5.1. Limitations and future work
This study also has certain limitations. In real scenarios, power routers are mostly equipped with embedded processors and limited memory, with computing power being only one-tenth to one-fifth of that in experimental environments, which may lead to a decline in the real-time performance of improved algorithms. The impact of hardware failures on training stability was not taken into account in the experiment, while the actual system needs to deal with such unexpected problems. Meanwhile, the computational complexity of the algorithm may become a challenge in large-scale applications. Therefore, in practical applications, it is recommended to set up edge servers at substations or distribution network gateways to undertake part of the training tasks, reduce the local computing pressure on power routers, and control decision-making delays. Model pruning is adopted to compress the model size and adapt to embedded hardware.

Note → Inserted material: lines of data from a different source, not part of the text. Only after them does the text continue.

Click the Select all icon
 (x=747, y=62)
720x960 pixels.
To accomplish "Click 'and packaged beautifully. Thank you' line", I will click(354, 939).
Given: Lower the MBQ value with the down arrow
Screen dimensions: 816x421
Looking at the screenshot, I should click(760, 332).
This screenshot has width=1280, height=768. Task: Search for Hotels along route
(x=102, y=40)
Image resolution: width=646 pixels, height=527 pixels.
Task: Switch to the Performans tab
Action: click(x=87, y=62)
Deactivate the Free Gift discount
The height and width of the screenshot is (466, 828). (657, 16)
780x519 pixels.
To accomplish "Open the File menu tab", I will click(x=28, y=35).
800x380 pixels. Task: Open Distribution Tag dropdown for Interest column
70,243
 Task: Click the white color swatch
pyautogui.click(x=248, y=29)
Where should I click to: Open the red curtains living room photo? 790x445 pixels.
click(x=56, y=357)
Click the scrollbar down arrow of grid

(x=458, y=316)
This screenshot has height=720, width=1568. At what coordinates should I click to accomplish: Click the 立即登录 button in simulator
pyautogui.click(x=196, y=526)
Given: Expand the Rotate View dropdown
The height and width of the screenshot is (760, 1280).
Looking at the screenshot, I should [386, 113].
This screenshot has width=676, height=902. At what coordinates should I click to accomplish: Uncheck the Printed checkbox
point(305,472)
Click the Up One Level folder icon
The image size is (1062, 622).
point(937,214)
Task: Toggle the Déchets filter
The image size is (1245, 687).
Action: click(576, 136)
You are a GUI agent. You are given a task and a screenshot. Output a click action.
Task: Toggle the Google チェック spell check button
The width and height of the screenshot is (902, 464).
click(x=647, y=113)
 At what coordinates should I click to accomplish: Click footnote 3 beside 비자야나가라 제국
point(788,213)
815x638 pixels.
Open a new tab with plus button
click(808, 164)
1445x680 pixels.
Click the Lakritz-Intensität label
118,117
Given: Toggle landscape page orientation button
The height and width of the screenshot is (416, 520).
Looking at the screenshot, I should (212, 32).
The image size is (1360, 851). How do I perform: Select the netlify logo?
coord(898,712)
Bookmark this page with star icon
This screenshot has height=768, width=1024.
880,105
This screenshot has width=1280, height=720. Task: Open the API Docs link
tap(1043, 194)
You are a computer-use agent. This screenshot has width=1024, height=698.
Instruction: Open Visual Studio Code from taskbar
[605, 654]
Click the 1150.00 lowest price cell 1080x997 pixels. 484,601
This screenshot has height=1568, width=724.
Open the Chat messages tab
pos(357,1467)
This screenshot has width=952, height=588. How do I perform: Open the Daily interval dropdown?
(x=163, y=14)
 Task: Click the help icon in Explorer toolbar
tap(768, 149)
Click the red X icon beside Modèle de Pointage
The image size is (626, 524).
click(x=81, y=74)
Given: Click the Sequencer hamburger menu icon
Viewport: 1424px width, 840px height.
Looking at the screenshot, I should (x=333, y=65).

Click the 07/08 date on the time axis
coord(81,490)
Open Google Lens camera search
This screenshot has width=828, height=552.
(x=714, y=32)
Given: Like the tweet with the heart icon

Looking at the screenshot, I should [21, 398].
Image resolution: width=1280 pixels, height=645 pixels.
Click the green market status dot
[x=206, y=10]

And take into account more practical factors, such as regional energy structure differences and dynamic changes in the electricity market, to further enhance the practicality of the model. In addition, in the future, efficient computing methods or hardware acceleration technologies will be explored to enhance the operational efficiency of algorithms, and experiments will be conducted in real power grid environments to address the issues of scale expansion and robustness under extreme working conditions.